Hold on to your hats.
An experiment. I’m making hive pillows using old cotton pillow cases. The pillow is full of wood chips and straw. I’ve been toying with these for the past couple of years because moisture quilts — or quilt boxes with upper ventilation — aren’t as convenient as I’d like them to be. They don’t hold in heat well either. My bees in Flatrock, where it’s unusually cold and damp compared to many places in Newfoundland, seem to need all the heat they can get, and moisture quilts, heat-wise, just don’t cut it.
These hive pillows, from what I can tell, work the same as a moisture quilt. I place a ventilation rim over the inner cover. (The inner cover has a screened-over hole in the middle.) I place the pillow inside the rim, over the inner cover. (D.E. Hive beekeepers might call the ventilation rim something else, but it’s essentially a shallow-sized rim with screened-over holes drilled in the sides.) Then I put the top on.

The result is essentially a ventilated quilt box. Whereas moisture and heat normally pass through the porous bottom of a moisture quilt — where much of the heat is lost — this is the same except it has a solid inner cover to contain the heat better. The pillow helps keep the heat in too.
Judging mostly from last winter, I haven’t had any problems with this set up. But I need more data.
The only concern I have is the cotton pillow case. I made the hive pillows from burlap before, but old pillow cases are cheaper and easier to make because there’s nothing to make — they’re already pillows. I just staple them together on one end.

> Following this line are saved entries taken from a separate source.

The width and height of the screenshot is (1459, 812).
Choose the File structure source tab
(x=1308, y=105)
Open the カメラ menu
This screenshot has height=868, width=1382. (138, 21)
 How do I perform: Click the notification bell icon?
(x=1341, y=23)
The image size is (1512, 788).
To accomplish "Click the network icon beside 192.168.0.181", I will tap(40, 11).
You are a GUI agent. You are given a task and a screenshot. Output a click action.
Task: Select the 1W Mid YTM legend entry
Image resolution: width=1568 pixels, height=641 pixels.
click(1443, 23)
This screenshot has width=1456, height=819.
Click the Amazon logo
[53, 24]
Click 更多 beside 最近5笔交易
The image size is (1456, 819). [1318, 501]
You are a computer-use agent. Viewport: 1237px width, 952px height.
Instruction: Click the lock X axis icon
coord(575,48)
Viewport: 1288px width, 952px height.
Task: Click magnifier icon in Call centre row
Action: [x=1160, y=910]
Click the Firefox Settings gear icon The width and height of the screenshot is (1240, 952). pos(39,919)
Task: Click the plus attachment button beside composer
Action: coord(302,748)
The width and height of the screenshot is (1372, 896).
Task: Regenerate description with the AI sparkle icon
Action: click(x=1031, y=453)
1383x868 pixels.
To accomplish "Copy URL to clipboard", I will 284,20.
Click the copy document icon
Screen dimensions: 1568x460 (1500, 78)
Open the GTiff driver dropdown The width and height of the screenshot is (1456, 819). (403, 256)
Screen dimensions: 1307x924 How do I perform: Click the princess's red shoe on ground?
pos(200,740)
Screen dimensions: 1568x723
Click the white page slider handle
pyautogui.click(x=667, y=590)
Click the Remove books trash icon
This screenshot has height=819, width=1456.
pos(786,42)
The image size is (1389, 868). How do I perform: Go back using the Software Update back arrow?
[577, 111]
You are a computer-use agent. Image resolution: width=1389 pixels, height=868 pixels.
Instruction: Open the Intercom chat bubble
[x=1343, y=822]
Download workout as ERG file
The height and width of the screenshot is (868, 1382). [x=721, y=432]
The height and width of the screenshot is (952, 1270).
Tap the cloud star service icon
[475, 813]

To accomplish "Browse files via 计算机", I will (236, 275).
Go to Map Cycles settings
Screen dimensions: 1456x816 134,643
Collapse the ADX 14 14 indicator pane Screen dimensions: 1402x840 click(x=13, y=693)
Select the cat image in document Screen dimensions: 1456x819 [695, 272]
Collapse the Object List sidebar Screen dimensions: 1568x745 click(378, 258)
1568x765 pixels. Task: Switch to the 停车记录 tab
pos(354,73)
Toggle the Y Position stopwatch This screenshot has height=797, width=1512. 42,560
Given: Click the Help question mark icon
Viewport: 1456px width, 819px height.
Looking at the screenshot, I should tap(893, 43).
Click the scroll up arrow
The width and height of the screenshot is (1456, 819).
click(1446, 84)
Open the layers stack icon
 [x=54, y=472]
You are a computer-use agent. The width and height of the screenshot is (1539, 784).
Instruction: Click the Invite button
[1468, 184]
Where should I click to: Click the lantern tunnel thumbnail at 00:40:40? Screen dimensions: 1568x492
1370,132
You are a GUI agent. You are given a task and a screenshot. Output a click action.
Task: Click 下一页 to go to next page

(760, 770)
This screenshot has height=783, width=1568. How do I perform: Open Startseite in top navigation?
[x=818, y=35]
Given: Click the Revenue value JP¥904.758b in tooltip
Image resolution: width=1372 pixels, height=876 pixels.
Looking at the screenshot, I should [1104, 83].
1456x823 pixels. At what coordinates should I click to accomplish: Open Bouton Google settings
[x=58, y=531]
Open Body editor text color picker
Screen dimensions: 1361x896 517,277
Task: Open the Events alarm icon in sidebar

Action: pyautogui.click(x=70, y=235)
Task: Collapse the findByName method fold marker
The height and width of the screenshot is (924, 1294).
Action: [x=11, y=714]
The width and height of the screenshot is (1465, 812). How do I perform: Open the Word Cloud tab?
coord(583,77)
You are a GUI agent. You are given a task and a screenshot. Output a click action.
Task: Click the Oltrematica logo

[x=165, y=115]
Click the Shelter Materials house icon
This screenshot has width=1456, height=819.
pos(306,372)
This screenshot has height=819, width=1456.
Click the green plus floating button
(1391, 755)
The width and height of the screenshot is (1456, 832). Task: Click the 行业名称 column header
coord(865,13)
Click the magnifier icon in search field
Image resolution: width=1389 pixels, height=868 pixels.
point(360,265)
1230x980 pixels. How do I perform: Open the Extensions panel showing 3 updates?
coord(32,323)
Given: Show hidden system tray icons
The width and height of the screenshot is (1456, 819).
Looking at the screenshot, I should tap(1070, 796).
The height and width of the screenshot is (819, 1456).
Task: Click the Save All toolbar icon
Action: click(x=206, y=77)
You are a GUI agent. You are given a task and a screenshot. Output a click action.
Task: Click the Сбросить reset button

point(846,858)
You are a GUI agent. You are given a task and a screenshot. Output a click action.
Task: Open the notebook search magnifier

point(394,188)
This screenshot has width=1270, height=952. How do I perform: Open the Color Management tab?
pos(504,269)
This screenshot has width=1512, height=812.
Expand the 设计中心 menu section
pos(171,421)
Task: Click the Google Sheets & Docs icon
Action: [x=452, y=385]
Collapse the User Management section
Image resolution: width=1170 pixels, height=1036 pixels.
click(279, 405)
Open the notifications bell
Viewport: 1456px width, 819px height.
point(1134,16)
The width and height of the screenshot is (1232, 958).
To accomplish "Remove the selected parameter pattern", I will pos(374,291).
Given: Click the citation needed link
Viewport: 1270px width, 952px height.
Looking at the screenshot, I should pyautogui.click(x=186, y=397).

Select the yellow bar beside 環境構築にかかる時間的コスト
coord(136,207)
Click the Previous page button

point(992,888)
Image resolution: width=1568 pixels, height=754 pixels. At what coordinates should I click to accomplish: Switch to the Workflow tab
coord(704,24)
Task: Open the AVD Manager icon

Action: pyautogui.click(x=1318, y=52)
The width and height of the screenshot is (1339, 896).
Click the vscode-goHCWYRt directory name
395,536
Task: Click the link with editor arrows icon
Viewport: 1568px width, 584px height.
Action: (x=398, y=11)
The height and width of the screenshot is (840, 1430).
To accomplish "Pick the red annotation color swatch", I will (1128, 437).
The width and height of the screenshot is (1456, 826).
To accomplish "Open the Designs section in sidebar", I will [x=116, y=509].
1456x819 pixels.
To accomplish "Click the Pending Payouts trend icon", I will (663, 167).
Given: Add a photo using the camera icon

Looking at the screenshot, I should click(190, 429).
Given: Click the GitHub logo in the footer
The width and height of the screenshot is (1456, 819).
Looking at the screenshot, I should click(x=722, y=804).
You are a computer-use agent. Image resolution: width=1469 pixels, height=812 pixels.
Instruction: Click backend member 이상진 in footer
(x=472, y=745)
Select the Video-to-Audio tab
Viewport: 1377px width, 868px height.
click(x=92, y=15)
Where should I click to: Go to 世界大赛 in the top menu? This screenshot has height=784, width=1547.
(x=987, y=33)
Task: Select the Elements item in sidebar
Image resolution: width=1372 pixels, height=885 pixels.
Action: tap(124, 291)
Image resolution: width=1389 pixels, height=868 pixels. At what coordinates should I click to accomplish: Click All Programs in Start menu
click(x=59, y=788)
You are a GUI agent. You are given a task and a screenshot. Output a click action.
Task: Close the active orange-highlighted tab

Will the cotton get soaking wet with moisture? Cotton is not exactly a wicking material. So I don’t know. It could be bad news.
I’ll know in a few months because a wet east coast Newfoundland winter is on the way — with lots of rain and wind. And whoever says most of the moisture inside a hive comes strictly from the bees hasn’t had to keep bees in my local climate. Wind can blow moisture, in the form of thick cold fog and rain, right into hives. It definitely happens.
If the cotton pillow cases get wet, too wet, I’ll remove them and leave the ventilation rims to do their magic of keeping the hive ventilated and dry.
The only problem with cotton is mold. Fungi love cotton & with the excess moisture coming out of the inner cover, you may be constructing a middle school science experiment (like some of the things growing in bowls the back of my refrigerator) Good luck & watch it carefully. Moist mold can’t be too beneficial to bees in the winter.
Yeah, this could be a really bad idea. The burlap pillows from last year are still holding up with no signs of mould. I’ll leave these cotton pillows on for a while, but I’ll pull them if I see any signs of mould. In the meantime, I’m going hunt down more burlap to make more pillows. They much more convenient for me than moisture quilts or qult boxes.